The also board approved a salary proposal for the 2023-2024 school year, which included a 3 percent increase in pay to the certified salary schedule and an additional step on the schedule for certified staff at year 17.
“We wanted to make sure we covered the district as a whole,” said Hobson, who served on the finance committee.
Superintendent Dr. Marty Spence reported to the board at the beginning of the meeting that the state had included funding in the budget to keep starting pay for teachers at $38,000, with the anticipation that at some point, the district would be able to maintain that as starting pay.
“We went with the 3 percent (increase) this year because the cost of living went up 9 percent,” added Hobson.
“I think it’s great,” commented board member Brent Colley. He said the additional step will help longtime teachers in the district and that it hadn’t been changed in been many, many years.

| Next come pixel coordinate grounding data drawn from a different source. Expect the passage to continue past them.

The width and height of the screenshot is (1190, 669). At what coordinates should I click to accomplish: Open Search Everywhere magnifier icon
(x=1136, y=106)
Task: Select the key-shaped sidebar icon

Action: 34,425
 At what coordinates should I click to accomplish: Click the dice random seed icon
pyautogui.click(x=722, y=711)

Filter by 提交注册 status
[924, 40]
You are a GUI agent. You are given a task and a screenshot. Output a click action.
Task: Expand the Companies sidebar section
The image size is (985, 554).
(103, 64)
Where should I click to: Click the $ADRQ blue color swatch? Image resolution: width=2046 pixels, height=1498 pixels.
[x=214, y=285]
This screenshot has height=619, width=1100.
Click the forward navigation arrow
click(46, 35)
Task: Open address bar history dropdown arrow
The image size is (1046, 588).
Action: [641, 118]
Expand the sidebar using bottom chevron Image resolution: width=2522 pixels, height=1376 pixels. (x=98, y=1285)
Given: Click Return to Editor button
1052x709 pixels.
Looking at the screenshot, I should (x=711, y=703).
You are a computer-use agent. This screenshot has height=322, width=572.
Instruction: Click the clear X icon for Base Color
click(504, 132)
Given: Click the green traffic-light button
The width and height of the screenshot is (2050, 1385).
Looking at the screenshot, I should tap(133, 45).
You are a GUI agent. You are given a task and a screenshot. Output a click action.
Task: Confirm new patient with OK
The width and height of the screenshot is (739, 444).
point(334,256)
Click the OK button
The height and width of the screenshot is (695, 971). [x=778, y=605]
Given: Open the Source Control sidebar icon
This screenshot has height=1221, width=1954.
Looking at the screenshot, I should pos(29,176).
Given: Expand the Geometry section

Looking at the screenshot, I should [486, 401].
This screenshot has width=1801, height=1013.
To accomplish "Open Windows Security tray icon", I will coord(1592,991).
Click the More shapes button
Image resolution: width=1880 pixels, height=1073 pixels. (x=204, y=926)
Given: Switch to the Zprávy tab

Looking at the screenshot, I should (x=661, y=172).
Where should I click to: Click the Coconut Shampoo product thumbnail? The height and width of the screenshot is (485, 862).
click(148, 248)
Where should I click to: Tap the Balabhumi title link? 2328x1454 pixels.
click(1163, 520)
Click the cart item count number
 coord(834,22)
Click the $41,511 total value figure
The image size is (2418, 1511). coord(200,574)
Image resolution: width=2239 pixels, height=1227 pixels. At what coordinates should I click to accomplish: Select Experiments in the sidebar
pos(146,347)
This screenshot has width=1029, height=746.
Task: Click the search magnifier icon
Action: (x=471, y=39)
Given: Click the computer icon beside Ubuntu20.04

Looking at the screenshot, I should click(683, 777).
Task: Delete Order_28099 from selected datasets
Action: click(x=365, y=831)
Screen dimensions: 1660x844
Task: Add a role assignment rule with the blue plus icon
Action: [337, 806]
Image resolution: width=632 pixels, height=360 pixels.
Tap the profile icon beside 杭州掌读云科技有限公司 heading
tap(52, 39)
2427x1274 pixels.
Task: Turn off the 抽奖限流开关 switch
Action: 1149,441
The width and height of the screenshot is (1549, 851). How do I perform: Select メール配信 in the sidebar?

Hobson said these changes would help the district move in that direction. For classified staff, the salary schedule would increase from six steps to 10, with the goal of ensuring all employees are making at least minimum wage.
“This has an effect on our bus drivers, which is something we have struggled with,” added Hobson.
Spence said health insurance has increased some – $33 per month for employees. The district will split that amount with district paying $16.50 of the increase. The district will pay $485.50 of the $633 total monthly premium per employee, with employees paying $147.50.
In other business:
• The board recognized the top five senior projects from the class of 2023. Those included Gavin Ferguson, who presented his project to the board, along with Josiah Smith and Lily Bolander. Courtney Ames and Drake Marshall also were in the top five but weren’t in attendance at the meeting.
• The board approved resignations from high school choir instructor Adam Hajeh, elementary teacher Emilee Daniels, and paraprofessionals Whitney Smith and Kaitlyn King. New hires included middle school instructor James Lee and Victor Leighty in maintenance. The board also approved the purchase of Go Math math curriculum for grades kindergarten through fourth, with a budgeted cost of nearly $130,000.
• Dr. Spence updated the board on the district’s remaining $477,537 in ESSER funding, or COVID relief funds. The funds must be spent by October 2024. Projects coming out of those funds will include approximately $150,000 for the athletic training facility currently under construction, $76,352 for renovations at the former Missouri Department of Transportation District 9 headquarters, and $54,600 for renovations of school buildings. Hopes are for the district to build a high school kitchen with the remaining funds.
• Spence also discussed the possibility of creating a community relations position for the district. He said the individual would be a liaison between the school and community, providing both internal and external communication. “It could do a lot for us,” said Spence. “I can see the potential…we can’t do it justice with the staffing we have.” Spence said attrition in the district means the position could be funded without an impact on the budget.